7 CONSIDERAÇÕES FINAIS
Não é objetivo do presente trabalho esgotar o tema em questão. Isto porque a discussão é extremamente delicada. Muitas vezes, a fronteira entre o princípio da separação dos poderes com a necessidade de garantia do acesso à saúde de quem necessita é bastante tênue. Questiona-se até que ponto deve ser preservada a independência entre os poderes públicos quando uma vida humana se esvai em um leito de hospital, sem a devida atenção, relegada, muitas vezes ao descaso, à falta de medicamentos, de aparelhos, de vagas, de profissionais, à escassez de recursos, à espera indefinida por uma solução.
Quem, em algum momento, precisou e buscou serviços de saúde pública no Brasil, sabe que, raramente, algo adequado está disponível à população. Fazendo alusão a uma mãe que presencia seu filho “à beira da morte” em um hospital público sem profissionais, remédios ou tratamentos, percebe-se que, certamente, nenhum pensamento de preservação da independência entre os poderes lhe chegará. O direito que predomina, e até mesmo domina, o simples caso imaginário, é a vida, através do direito ao acesso à saúde.
Depreende-se, analisando concretamente uma situação semelhante ao singelo exemplo, a importância da tarefa do magistrado ao decidi-la. Sopesar gastos públicos com saúde, separação de poderes com a vida humana, não é um ofício dos mais fáceis. Decidir pela opção de não determinar o fornecimento de um medicamento para preservar a independência entre as esferas públicas é correr o risco de sentenciar o pleiteante à morte.
Por todo o exposto, conclui-se que o direito à saúde, como forma de preservação do direito supremo à vida, deve ser efetivado e garantido pelo Poder Judiciário sempre que presentes os seus requisitos.
Não se quer dizer, aqui, que o princípio da separação dos poderes deva ser totalmente desconsiderado, pois o ideal é que princípios, valores e direitos sejam sempre conjugados para obter soluções que abriguem a todos, o que deve ocorrer também, no caso em comento.
Deve o Judiciário buscar meios de racionalizar sua atuação em nome da segurança jurídica e de preservar o temático princípio, mas não pode deixar de garantir a saúde enquanto direito.
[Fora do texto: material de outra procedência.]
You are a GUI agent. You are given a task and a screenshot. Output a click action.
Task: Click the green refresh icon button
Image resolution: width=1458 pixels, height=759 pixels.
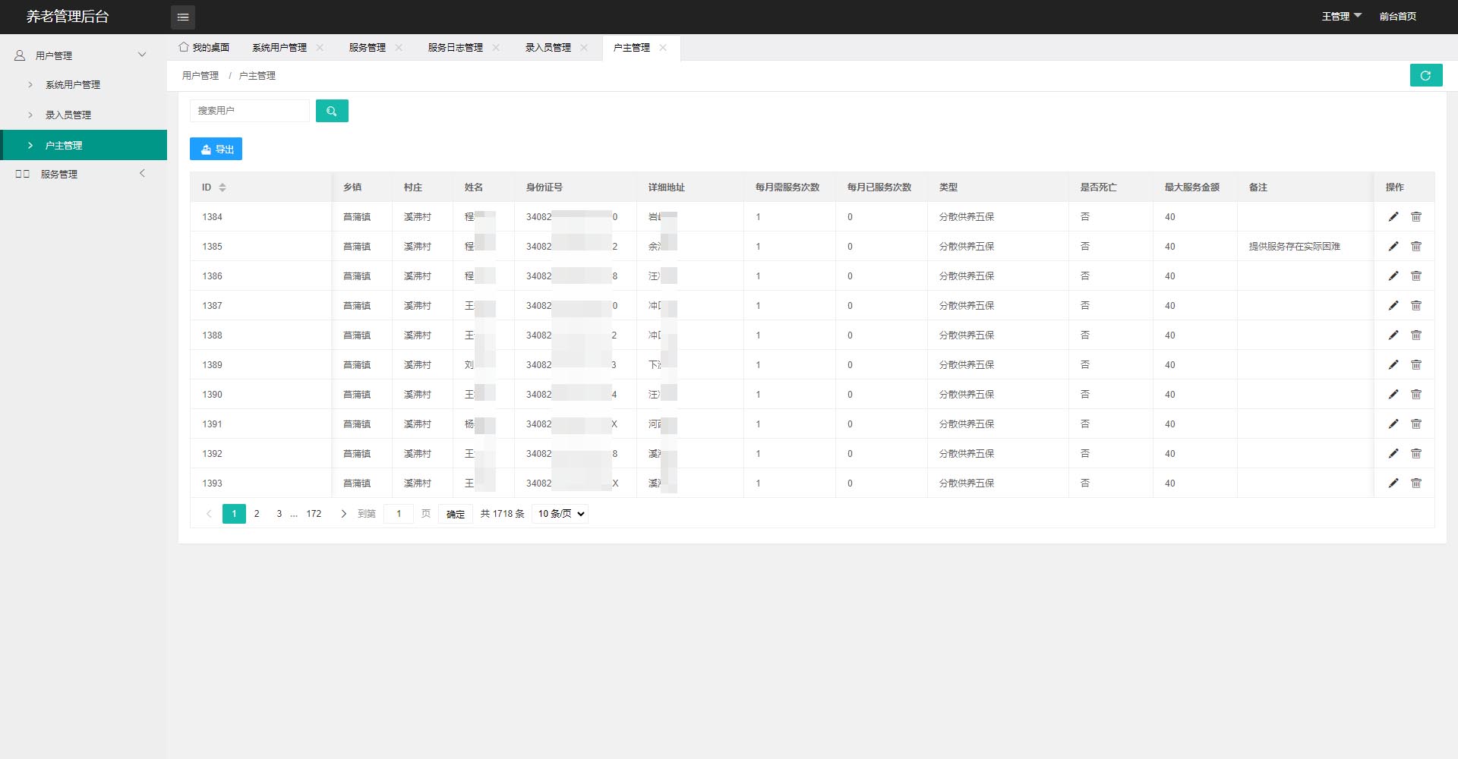pos(1425,75)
Assim, a saúde, sendo um direito social fundamental, gozando de exigibilidade perante o Judiciário, deve ser sempre acolhido se realmente existir. Não pode o Judiciário deixar de acolher um direito fundamental sendo seu dever afastar qualquer lesão ou ameaça de lesão a este direito.
Portanto, embora sendo necessário coadunar o direito e o princípio em análise, aquele não pode ser preterido em nome deste, tendo em vista ser maior e mais importante, uma vez que o elemento primordial de um Estado é o seu povo e não a sua divisão funcional.